Keluarga Korban Tidak Kaget Budaya Kekerasan di STIP

Taruna dan taruni STIP mengangkat peti jenazah dari Amirulloh Adityas Putra (18) yang tewas setelah dianiaya rekan-rekan seniornya di kediaman rumah duka Warakas, Kecamatan Tanjung Priok, Jakarta Utara, 11 Januari 2017. (BeritaSatu Photo/Carlos Roy Fajarta)

Jakarta- Suasana duka terpancar dari keluarga Amirulloh Adityas Putra (18), pelajar taruna tingkat pertama yang meninggal setelah dianiaya para seniornya pada Rabu (11/1).

Tangis orangtua, saudara hingga teman-teman korban pecah ketika jenazah datang di rumah duka Jalan Warakas III, Gang 16, RT07/RW14, Kelurahan Warakas, Kecamatan Tanjung Priok, Jakarta Utara.

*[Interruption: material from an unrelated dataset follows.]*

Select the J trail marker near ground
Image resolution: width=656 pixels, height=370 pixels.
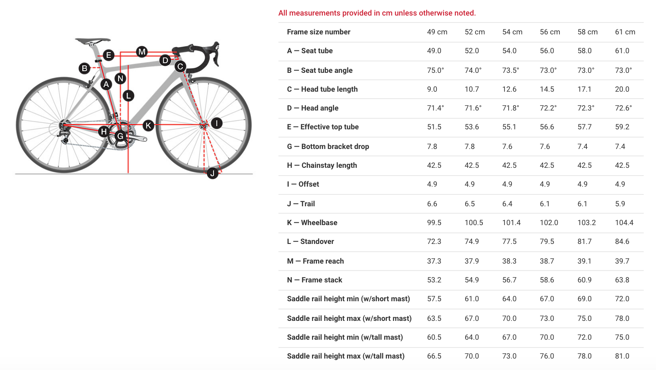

Kini sudah tidak ada sosok pemuda ceria, peduli keluarga, dan tekun beribadah. Setelah disalatkan di masjid yang bersebelahan dengan rumah duka, peti jenazah dibawa keluarga dan alumni STIP untuk dimakamkan ke TPU Budi Dharma Cilincing sore itu.

Amirulloh merupakan anak dari Ruspiadi asal Mojokerto Jawa Tengah dan Siti Aminah asli Betawi. Korban merupakan anak ke-3 dari tiga bersaudara. Dua orang kakaknya yakni Laksana Erwin Adityas Putra (21), Amarullah Adityas Putra (18).

Namun Amarulloh Adityas Putra (18) yang merupakan saudara kembar korban seperti belum bisa menerima kepergian Amirulloh. "Saya sudah tidak kaget kalau di STIP itu pendidikannya dipenuhi pelatihan fisik yang tak jarang berujung pemukulan dan penganiayaan berat, padahal Amir baru minggu kemarin bertemu dengan saya dan keluarga," ujar Amarulloh, Rabu (11/1) di rumah duka kepada Suara Pembaruan.

Dia tidak terkejut budaya kekerasan di STIP dengan kedok latihan fisik untuk menempa mental pelaut yang handal dan berkualitas.

Bila Amir berhasil diterima di STIP, Amar justru melanjutkan pendidikan di Sekolah Kelautan yang berada satu komplek dengan STIAMI Pulomas, Jakarta Timur. Dia gagal masuk STIP dalam tes kesehatan karena salah satu giginya retak.

Ia mengungkakan korban bersikap aneh dan jauh pendiam selama dua bulan terakhir. "Kalau saya tanya tidak pernah terus terang, pasti ada yang ditutup-tutupi. Cuman saat pulang terakhir kemarin dia akhirnya bercerita kalau dia sedang kedapatan tugas serah terima alat drum band," katanya.

Dia mengatakan, Amir dan teman-temannya tersangkut kasus buang sampah sembarangan di lingkungan dormitory sehingga harus menerima hukuman dari para senior. "Cuman saya gak nyangka pemukulan pada kemarin malam berujung kematian saudara saya," ungkap Amarulloh.